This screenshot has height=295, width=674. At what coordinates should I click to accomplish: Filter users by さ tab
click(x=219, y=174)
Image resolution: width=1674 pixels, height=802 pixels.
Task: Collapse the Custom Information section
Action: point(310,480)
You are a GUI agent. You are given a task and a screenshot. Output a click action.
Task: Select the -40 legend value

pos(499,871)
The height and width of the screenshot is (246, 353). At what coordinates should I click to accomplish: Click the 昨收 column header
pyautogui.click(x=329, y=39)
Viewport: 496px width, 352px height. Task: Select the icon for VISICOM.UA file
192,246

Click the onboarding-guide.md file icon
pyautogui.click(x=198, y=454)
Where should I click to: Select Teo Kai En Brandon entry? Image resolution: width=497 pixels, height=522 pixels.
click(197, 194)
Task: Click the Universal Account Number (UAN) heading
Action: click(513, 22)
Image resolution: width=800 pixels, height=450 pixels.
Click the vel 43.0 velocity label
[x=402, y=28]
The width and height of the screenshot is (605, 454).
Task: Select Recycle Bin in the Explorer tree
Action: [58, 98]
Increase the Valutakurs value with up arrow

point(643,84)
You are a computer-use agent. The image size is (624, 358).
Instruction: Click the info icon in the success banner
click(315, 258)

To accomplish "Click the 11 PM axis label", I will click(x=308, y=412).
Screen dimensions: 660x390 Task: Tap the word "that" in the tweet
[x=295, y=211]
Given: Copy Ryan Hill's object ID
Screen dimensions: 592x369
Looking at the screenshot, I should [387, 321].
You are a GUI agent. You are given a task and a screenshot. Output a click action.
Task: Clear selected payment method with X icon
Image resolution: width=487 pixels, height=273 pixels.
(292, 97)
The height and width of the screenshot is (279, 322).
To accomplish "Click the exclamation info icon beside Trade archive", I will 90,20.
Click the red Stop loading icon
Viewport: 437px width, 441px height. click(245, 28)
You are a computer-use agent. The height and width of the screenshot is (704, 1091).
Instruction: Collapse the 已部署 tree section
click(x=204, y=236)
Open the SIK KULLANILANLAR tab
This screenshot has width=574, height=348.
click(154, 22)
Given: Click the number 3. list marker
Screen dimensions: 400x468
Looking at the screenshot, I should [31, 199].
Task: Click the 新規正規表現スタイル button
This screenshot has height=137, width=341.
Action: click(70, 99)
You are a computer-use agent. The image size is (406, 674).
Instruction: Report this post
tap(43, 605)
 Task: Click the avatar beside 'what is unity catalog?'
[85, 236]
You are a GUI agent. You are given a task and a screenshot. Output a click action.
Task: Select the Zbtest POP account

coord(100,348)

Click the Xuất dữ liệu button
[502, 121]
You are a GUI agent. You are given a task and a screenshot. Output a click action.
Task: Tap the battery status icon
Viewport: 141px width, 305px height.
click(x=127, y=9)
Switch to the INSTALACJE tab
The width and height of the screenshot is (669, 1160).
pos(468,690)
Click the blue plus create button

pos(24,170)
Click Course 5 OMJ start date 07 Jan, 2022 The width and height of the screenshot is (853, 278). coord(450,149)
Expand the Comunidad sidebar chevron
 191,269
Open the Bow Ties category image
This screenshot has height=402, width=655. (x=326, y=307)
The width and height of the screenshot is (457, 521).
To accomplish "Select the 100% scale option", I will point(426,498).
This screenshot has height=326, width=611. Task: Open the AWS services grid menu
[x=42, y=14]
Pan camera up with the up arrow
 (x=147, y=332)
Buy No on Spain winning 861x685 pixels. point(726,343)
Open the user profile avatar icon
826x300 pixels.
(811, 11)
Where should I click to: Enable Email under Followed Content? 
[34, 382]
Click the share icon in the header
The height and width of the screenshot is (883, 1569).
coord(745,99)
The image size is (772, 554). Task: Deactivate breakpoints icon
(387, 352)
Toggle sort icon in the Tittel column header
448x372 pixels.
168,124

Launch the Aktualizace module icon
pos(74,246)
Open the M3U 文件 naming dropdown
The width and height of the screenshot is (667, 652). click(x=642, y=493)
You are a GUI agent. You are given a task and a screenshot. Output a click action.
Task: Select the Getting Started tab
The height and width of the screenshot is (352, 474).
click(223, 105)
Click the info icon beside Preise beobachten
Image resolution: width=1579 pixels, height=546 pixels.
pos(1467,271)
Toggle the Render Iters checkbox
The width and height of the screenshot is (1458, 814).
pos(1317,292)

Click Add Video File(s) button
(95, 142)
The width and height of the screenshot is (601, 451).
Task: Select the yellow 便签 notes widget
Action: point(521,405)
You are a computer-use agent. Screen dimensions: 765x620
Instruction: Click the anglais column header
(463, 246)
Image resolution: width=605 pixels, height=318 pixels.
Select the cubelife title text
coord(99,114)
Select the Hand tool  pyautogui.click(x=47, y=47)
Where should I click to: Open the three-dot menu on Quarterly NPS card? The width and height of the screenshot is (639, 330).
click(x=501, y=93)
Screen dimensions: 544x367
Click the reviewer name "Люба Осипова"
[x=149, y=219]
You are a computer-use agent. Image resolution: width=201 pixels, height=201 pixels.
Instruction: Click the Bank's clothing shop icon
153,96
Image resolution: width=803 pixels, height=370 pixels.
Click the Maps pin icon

--

Instructions to follow ▸ Within the material above, find the lines that contain the word "computer"; copy them.

Response to this task ▸
You are a computer-use agent. The image size is (624, 358).
You are a computer-use agent. The height and width of the screenshot is (704, 1091).
You are a computer-use agent. The image size is (406, 674).
You are a computer-use agent. Screen dimensions: 765x620
You are a computer-use agent. Image resolution: width=201 pixels, height=201 pixels.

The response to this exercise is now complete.